PROBLEM
Produce a copy of every line in the records that holds the string "will".

Stored data entries
**********
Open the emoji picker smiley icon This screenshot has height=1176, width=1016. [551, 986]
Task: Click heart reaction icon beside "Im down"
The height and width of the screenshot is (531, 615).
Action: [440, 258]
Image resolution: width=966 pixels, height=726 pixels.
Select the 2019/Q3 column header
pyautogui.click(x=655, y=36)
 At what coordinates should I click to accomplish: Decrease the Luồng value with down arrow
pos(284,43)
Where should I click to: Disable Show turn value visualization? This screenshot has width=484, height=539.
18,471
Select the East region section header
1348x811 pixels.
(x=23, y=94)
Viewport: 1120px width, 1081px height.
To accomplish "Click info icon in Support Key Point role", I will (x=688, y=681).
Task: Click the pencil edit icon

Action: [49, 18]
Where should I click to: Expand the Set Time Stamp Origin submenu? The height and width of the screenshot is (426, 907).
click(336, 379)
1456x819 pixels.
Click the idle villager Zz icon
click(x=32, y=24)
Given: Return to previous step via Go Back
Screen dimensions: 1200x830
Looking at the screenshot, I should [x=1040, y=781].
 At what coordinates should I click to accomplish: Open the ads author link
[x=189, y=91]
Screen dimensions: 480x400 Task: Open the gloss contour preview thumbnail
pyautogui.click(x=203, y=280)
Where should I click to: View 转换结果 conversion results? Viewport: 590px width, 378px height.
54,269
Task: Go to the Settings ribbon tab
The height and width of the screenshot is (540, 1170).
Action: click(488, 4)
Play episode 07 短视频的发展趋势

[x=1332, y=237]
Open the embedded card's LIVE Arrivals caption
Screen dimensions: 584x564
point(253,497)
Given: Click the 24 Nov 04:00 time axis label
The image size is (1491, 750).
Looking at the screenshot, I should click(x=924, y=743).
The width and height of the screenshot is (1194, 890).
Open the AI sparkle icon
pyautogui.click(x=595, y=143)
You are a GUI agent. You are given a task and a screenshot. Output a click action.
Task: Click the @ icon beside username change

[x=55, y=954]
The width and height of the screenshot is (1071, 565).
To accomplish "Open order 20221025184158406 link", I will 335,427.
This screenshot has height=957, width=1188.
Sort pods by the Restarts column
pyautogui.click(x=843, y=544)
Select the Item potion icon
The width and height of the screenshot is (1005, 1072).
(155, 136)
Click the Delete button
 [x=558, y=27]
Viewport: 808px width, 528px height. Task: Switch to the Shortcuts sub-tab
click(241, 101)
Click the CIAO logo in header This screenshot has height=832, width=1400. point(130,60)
**********
YOUR SOLUTION
To accomplish "Click info icon in Support Key Point role", I will (x=688, y=681).
To accomplish "Open order 20221025184158406 link", I will 335,427.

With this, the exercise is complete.